As Elizabeth Dale illustrates, accusations of police torture are almost as old as the Chicago Police Department. And while Dale’s legal training comes through in her extreme care not to overstate her case, the litany of abuse allegations and evidence that Dale enumerates leaves little doubt that torture of various forms was an integral part of police practice for the century that she examines. And Dale’s conclusion that the practice of torture has been shaped by the racial and class context in which the Chicago police operated should come as no surprise.

Dale uses Robert Nixon’s conviction as a case study to examine the intersection of race, class, police torture, and the law. Nixon’s was the case on which Richard Wright based his novel, Native Son, and Dale offers a new critique of Wright—his novel takes the case at face value and ignores Nixon’s insistence that he was innocent and confessed under torture, a claim that Dale clearly finds believable. The core of this book is Dale’s detailed reconstruction of the murder of Florence Johnson; the arrest of Robert Nixon and Earl Hicks for the murder; and Nixon’s subsequent prosecution, conviction, appeals, and eventual execution by the state of Illinois on June 15, 1939, when he was just nineteen years old. This examination is finely detailed, and Dale pokes numerous holes in the prosecution’s case. For instance, the main witness to the crime, Johnson’s sister Margaret Whitton, claimed she saw a man with brown skin in her house, but Nixon was very dark skinned. More broadly, she shows how the prosecution was able to get the judge and jury to discount Nixon’s claims of torture by identifying him as a threatening other, using racist tropes and playing on the fears of urban disorder heightened by labor disorder, racial tensions, and the large numbers of men, like Nixon, who lacked regular employment in the 1930s.

Dale places Nixon’s case in the broader context of police torture, showing how accusations of police torture both pre- and post-dated Nixon’s case.

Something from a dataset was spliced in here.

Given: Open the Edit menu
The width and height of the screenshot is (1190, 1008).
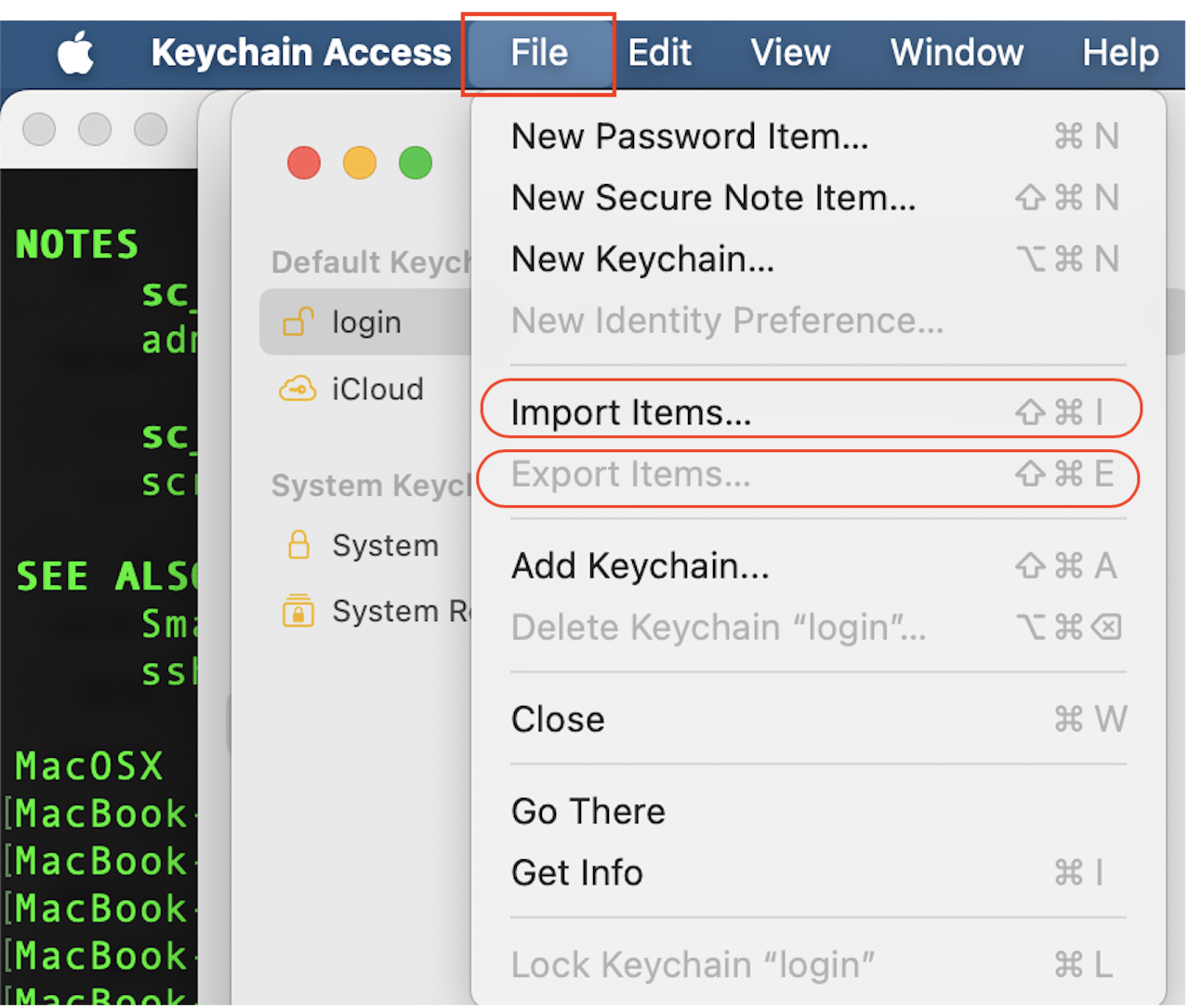Looking at the screenshot, I should click(659, 53).
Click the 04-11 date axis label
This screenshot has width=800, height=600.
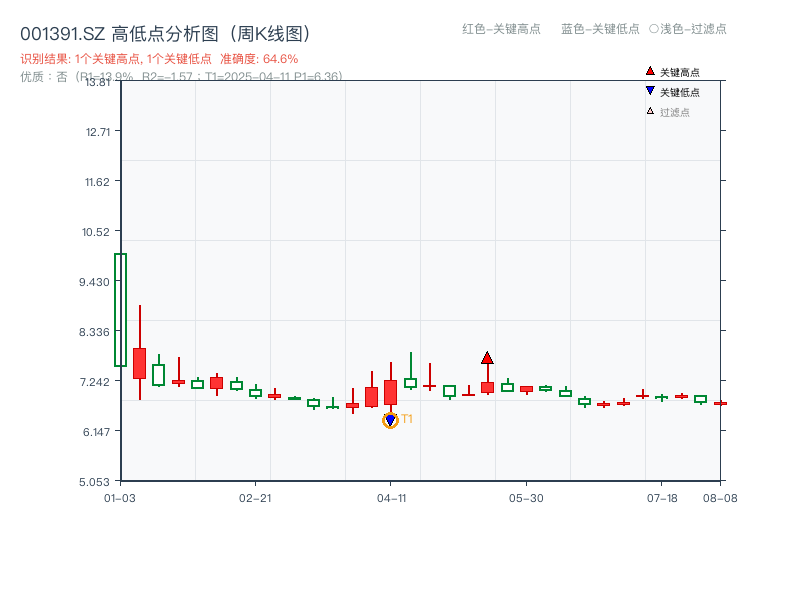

These accusations changed in form, from keeping prisoners in small, enclosed sweat-boxes for extended periods of time in the late nineteenth century to threatening to drop suspects out of windows and beating them with rubber hoses later on. Dale shows how the accusations of torture reported in the newspapers were remarkably consistent from one suspect to the next. Most of the time, the police were able to dismiss the accusations as they did with Nixon, by painting the suspects as dangerous criminals whose word could not be believed. But the sheer numbers of similar accusations and the inconsistencies in police defenses of their practices lead Dale to conclude that torture was indeed integral to policing. Her balanced tone, the weight of evidence she assembles, and the logical way in which she lays out her arguments, and the links she draws between Robert Nixon and the broader problem of police torture make her conclusions powerfully damning.

While Dale makes her central claim persuasively, this study could be improved in two areas. The first is that it is caught in between being an article and a fully researched book. The core of the book, the Nixon case, is well researched and full of interesting arguments. But the chapters on police torture before and after the 1930s are much less fully developed. These chapters rely too heavily on the searchable but highly partisan Chicago Tribune and read too much like lists of accusations of police torture with insufficient analysis or context. They would be much stronger if Dale fleshed them out more with context drawn from the secondary literature, more exploration of a few of these cases, and more of her own analysis. Alternately, Dale’s argument would be stronger if she cut out these chapters and condensed the three core chapters into a focused article with a clear thesis. Similarly, while Dale’s legal eye is one of the book’s big strengths, it also leads her to make legal rather than historical analyses at many points. In the end, the reader is left with the conclusion that the Chicago police almost certainly practiced torture regularly, especially against impoverished black men like Robert Nixon, who could be criminalized and whose complaints could be discounted. But I would have liked Dale to dig deeper into the significance of torture for the broader development of the criminal justice system in Chicago. If torture was as common as Dale’s account suggests, then this has broad implications for our understanding of the rule of law, policing, and state formation in the urban north. If Dale had drawn out these implications, the book would be much more powerful and relevant.

Despite these criticisms, this book has a persuasive core that peels back the lid on the torturous operations of police and prosecutors over a century of Chicago’s history. Unfortunately, it is also still extremely relevant to Chicago and the nation today. Its conclusions need to be included in our understanding of the role of police in society.